#### [Work order]
Retype the records below from their first line through the line holding "Screen dimensions: 720x864", including both ends and no pictures.
* * *
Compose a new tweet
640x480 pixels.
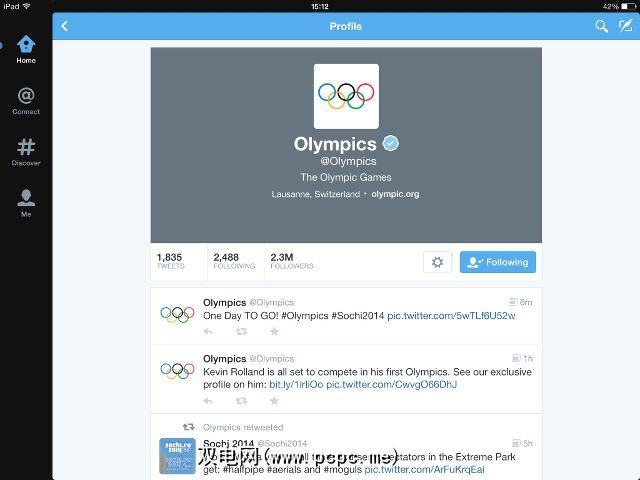coord(625,26)
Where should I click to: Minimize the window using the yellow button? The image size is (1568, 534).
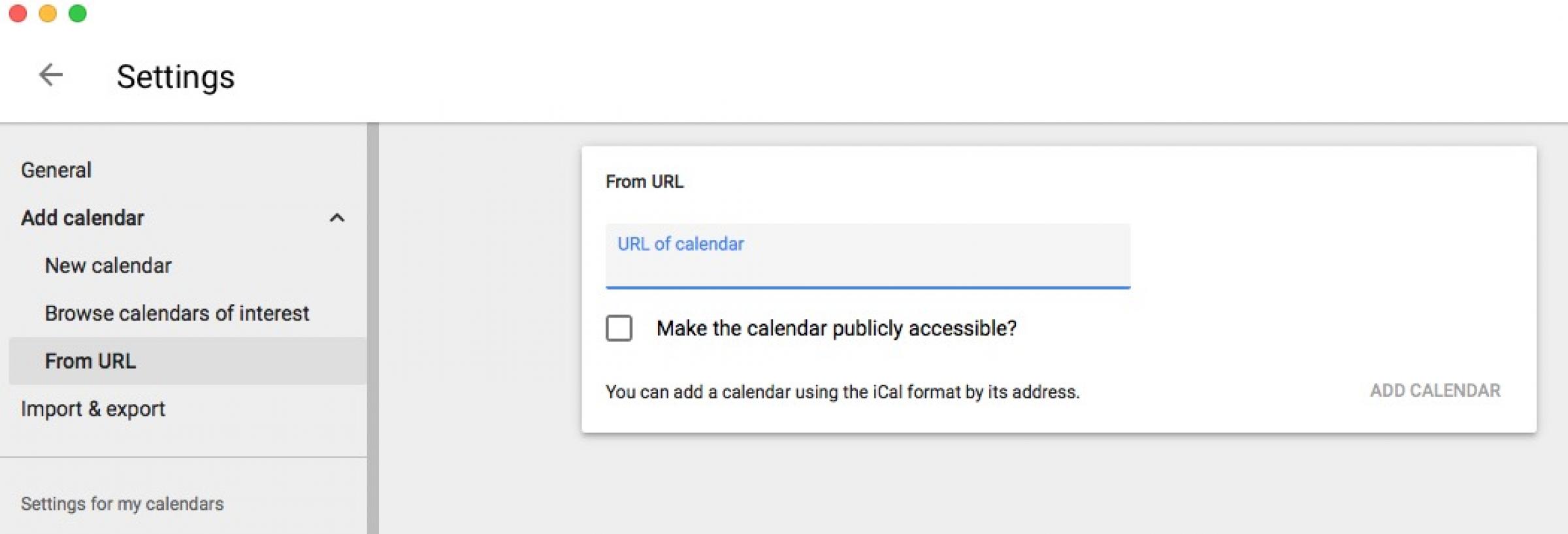pyautogui.click(x=48, y=13)
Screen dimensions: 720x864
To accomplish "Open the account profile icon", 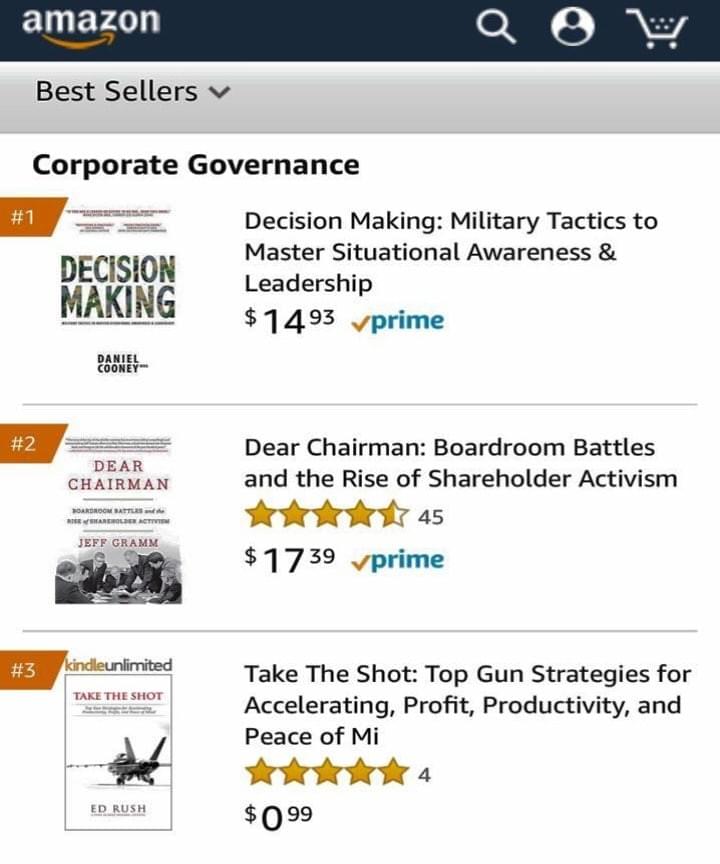I will [571, 28].
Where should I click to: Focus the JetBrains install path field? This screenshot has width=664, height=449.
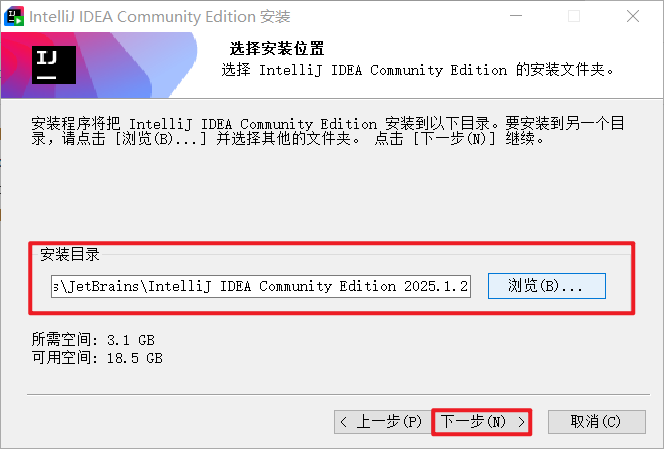tap(261, 286)
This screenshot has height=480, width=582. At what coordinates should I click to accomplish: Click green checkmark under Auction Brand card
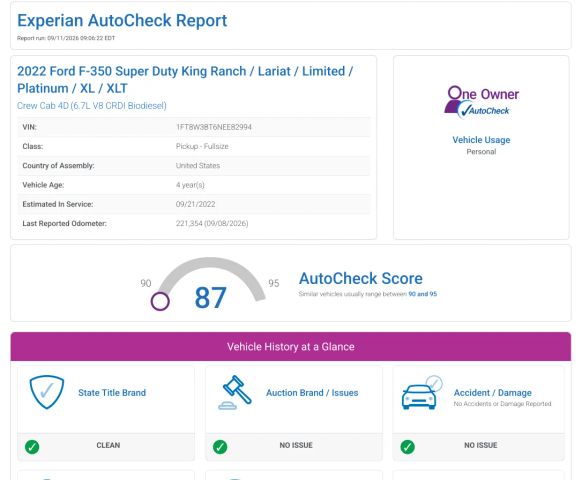pyautogui.click(x=220, y=447)
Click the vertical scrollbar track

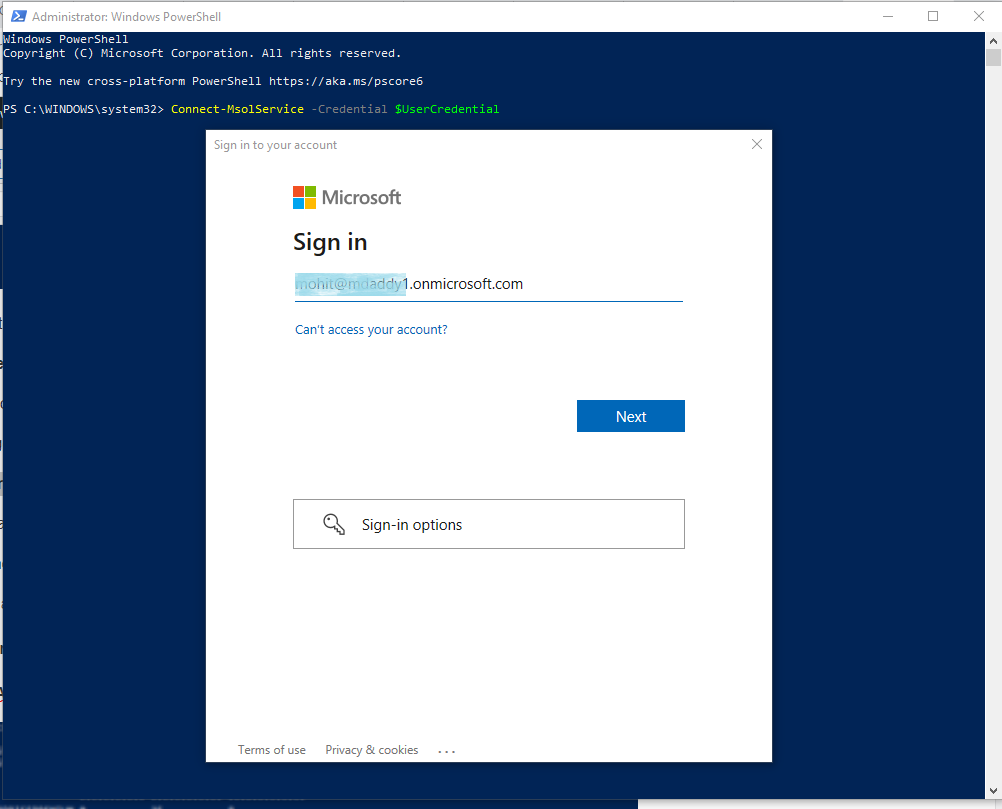click(x=994, y=400)
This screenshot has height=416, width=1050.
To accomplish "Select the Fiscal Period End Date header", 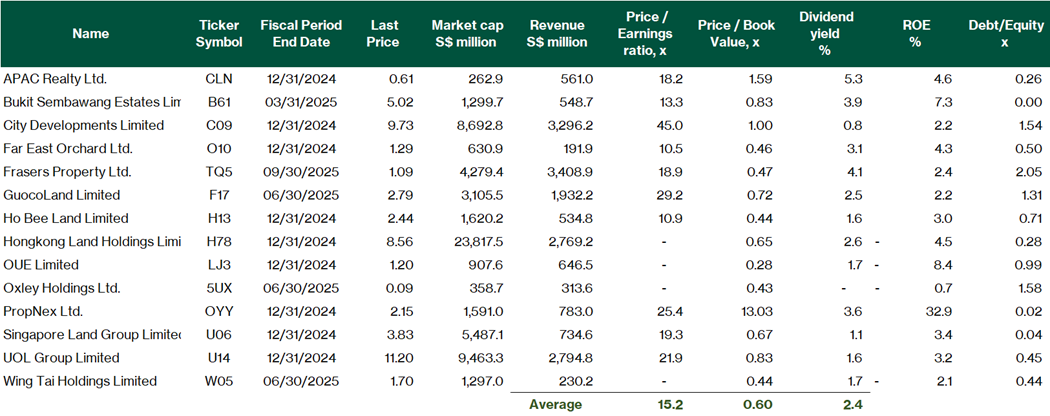I will tap(300, 33).
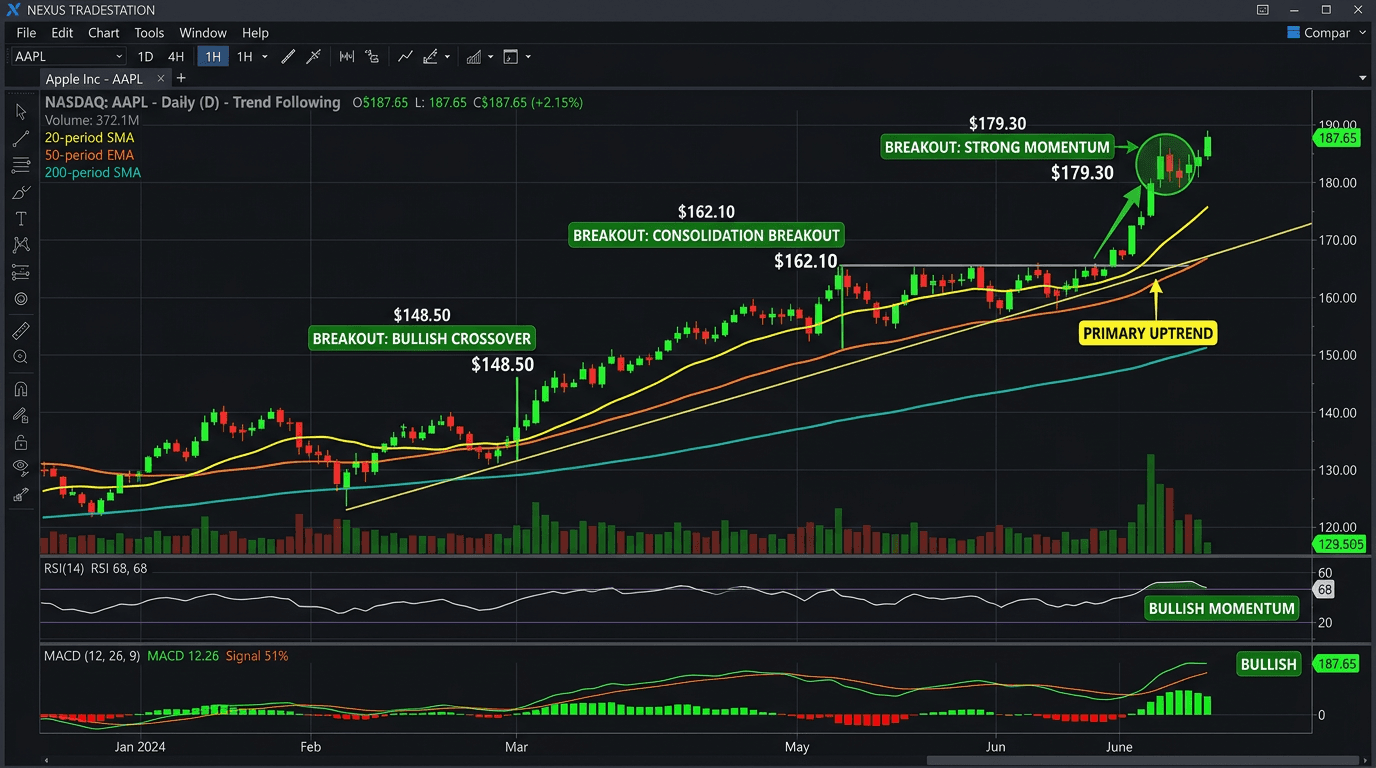Select the 1D timeframe button

point(145,57)
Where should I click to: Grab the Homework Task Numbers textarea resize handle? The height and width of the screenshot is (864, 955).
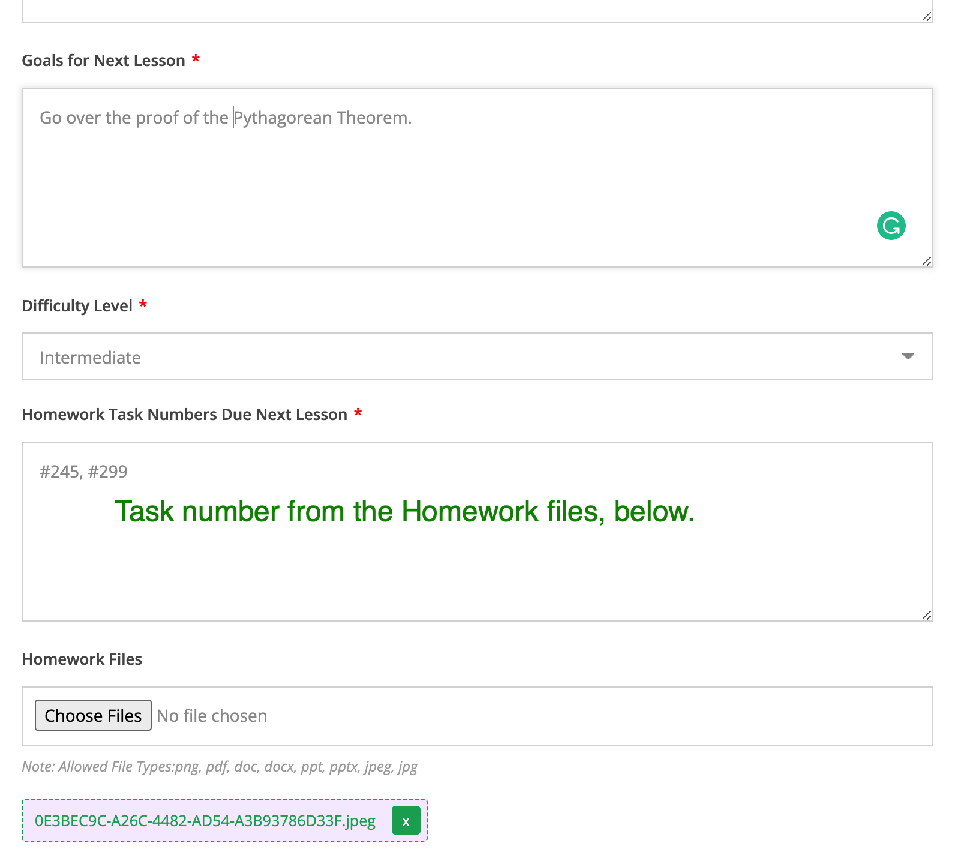[926, 615]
* * *
#### [Written response]
Compose a new tweet
640x480 pixels.
coord(625,26)
Where should I click to: Minimize the window using the yellow button? The image size is (1568, 534).
pyautogui.click(x=48, y=13)
Screen dimensions: 720x864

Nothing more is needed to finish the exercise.